This is one of those moments that reward the player’s imagination. If the player thinks they can do it, then they quite possibly can in Nightfire. It is such a long way from the funneled systems of many big budget games of this generation where a mission will fail if you step an inch outside of the creator’s vision.
Stealth 2: The Castle Wall
Continuing the jumping aspect, if the player jumps from the roof to the rocky cliff face (the same way if they were to head backwards) they will find a footpath that leads to a ravine.
If they continue, a pop-up in the corner of the screen indicates there is a grappling station nearby. If the player looks around with their grapple equipped they can see a white target reticle. Focussing in on the reticle with the grapple turns it green (the universal colour of ‘go’). Once the player has used the grapple they have to make their way around the outside of the castle, sneaking past other guards.
This path introduces the (optional) contextual movement aspect where the player can traverse a wall or zipline by shimmying along. These are some serious stealth strategies though and failure will lead to heavily armed goons coming to take you down. This is for a player that has mastered the controls and locates the opportunity.
There is another contextual movement section before the one previously mentioned.
After the player has got through the first wave of bad guys but before the main door, there is a little path leading off to the left.
Heading down there allows the player to scale around the wall. During the cutscene Bond moves through some crunchy snow (5:28). The guards at the door (if they are alive) will come and investigate, but soon head back to their post. This introduces sound into a larger gameplay loop.
If the player has gunned their way to this section, they already know about sound and its role in alerting guards. This gameplay section highlights that quick movements can give you away and that slow movements (such as when the player is crouching) can make you silent and less easy to detect.

#### TO-DO LIST
a - Answer these questions using the Nightfire level analysis:
(i) What color does the white target reticle turn when the player focuses on it with the grapple?
(ii) What does Bond move through during the cutscene at the wall?
(iii) According to the Nightfire level analysis, what can slow movements such as crouching do for the player?
b - Resume the Nightfire level analysis after its final sentence, keeping the same voice and focus on level design.

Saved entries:

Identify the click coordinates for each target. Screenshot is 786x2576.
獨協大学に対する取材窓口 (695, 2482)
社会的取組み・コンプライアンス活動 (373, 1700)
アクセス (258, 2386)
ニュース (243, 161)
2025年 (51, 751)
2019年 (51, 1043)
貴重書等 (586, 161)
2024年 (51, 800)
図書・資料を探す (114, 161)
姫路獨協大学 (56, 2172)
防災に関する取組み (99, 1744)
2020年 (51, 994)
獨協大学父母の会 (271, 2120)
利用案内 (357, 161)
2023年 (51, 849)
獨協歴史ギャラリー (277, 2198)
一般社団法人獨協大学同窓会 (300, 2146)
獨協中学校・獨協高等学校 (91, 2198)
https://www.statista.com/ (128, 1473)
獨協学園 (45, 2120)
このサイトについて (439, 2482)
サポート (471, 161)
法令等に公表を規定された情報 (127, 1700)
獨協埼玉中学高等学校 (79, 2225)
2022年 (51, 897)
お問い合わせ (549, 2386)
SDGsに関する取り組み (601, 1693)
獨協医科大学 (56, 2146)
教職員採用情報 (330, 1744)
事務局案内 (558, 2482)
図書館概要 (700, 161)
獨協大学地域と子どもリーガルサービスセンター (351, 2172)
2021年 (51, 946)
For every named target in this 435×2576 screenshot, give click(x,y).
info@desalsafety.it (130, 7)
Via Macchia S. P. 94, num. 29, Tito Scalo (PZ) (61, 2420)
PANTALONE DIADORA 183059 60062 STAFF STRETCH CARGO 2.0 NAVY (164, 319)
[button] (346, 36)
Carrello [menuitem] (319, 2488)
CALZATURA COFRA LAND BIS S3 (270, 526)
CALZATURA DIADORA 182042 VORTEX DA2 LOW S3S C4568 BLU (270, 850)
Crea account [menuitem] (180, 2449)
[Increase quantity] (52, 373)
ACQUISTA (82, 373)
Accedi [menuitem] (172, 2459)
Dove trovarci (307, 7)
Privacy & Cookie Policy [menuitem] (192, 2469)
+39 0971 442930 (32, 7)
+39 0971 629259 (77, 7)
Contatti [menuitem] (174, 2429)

#### TASK RESULTS
a -
(i) Green.
(ii) Crunchy snow.
(iii) They can make the player silent and less easy to detect.

b -
Each one of these variations on infiltrating the castle starts you in a different place during the next section. If you came in with the wine truck you start near the wine cellars. If you walked through the main door you are a few corridors away. And if you took the ‘Stealth 2’ route you start in a guard tower.
Even better, all these other places are available to visit. If you came in via the castle wall you can find the truck and where it ends up. It’s almost like reverse engineering, seeing where certain gameplay decisions spawn you.
I am going to finish this piece here because I don’t want this article to run long, but I will give a few bullet points as to what the next gameplay sections deliver.
A non-violent social stealth element where the player must work their way through the environment (useful in later levels like ‘Night Shift’).
Bond uses his micro-camera in two cutscenes. Its appearance shows it can be used for surveillance and to complete objectives (like in ‘Chain Reaction’).
We are barred from following the bad guys, so we go another way to rendezvous with another agent. On the way back, the barred section is open. As it is now unlocked, we can follow it. This is a perfect way to guide players in a non-linear fashion.
After some shooting we get another weapon (an unsilenced machine pistol, another element added to the weapon matrix).
We head back outside and encounter a contextual zipline. Like the guardhouse there are no enemies shooting at us, so we can find the button that makes the zipline work without the worry that we will die.
Alternatively, the player can stay inside and get to the next objective quicker.
Alternatively, if we did go outside we would be awarded with another weapon (a machine gun with a silencer) and a stun grenade. These weapons make quick work of the guards at the objective, as they use cover and have machine pistols.
When the player completes the objective by retrieving a suitcase, they also pick up a rocket launcher. It is impossible to pick up the suitcase without also getting the launcher.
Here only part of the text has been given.